Despite the decreases in birth rates among adolescents, troubling trends remain. For example, whereas the teen birth rate decreased among Hispanics, it remained approximately twice as high for Hispanic and non-Hispanic black teenagers compared with non-Hispanic white teenagers.

That said, between 2006 and 2014, the largest declines were among Hispanics (51%), followed by non-Hispanic blacks (44%) and non-Hispanic whites (35%).

Many of the geographic and socioeconomic disparities, including low parental education and limited education and employment opportunities, that drive these differences continue in regions with higher proportions of racial and ethnic minorities.

To examine trends in births for teenagers aged 15 to 19 years by race/ethnicity and geography, the researchers analyzed National Vital Statistics System data at the national (2006 - 2014), state (2006 - 2007 and 2013 - 2014), and county (2013 - 2014) levels. They also studied data from the American Community Survey (2010 - 2014) to characterize socioeconomic indicators previously linked to adolescent births.

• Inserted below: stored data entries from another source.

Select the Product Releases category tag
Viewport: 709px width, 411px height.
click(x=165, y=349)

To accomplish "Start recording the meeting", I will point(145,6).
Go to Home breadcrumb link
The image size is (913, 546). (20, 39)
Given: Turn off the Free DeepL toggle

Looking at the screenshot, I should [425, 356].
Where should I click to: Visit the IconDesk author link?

The overall birth rate for adolescents fell significantly in every state between 2006-2007 and 2013-2014, with declines that ranged from 13% in North Dakota to 48% in Arizona. Moreover, the birth rate ratio among black teenagers compared with white teenagers fell in 28 states, and the birth rate ratio for Hispanic teenagers also fell compared with white teenagers in 37 states.

At the county level, adolescent birth rates for 2013 to 2014 ranged from 3.1 to 119.0 per 1000 females aged 15 to 19 years. Unemployment rates were higher and education level and family income were lower in counties with higher adolescent birth rates.

Public Health Implications

Interventions at the community level must address public health practices, and those that improve social conditions that are associated with high teenage birth rates might also be effective at reducing racial/ethnic and geographic teenage birth disparities in the United States, according to the authors. Data obtained at the state and county levels can help identify those populations with the highest need, they explain.

"Despite substantial declines in teen births in the United States, disparities by race/ethnicity and geography persist, highlighting the continuing need for teen pregnancy prevention efforts. Understanding disparities in teen birth rates and the multiple causes at the local level can help target effective interventions for populations with the greatest need," the authors conclude. "Ongoing efforts to integrate social determinants of health into teen pregnancy prevention program play a critical role in addressing racial/ethnic and geographical disparities observed in teen births in the United States."

The US Department of Health and Human Services Office of Adolescent Health partnered with the CDC during 2010 to 2015 to establish community-wide programs in nine areas with high teen birth rates. Their activities and programs include "presenting community-specific teen birth data to civic leaders; encouraging health care providers to offer evening and weekend hours and low-cost services to increase access; having teen-focused, culturally appropriate materials available during health care visits; and implementing evidence-based teen pregnancy prevention programs to reach teens of both sexes both inside and outside of schools (e.g., through Job Corps, alternative schools, churches, and community colleges)," the authors add.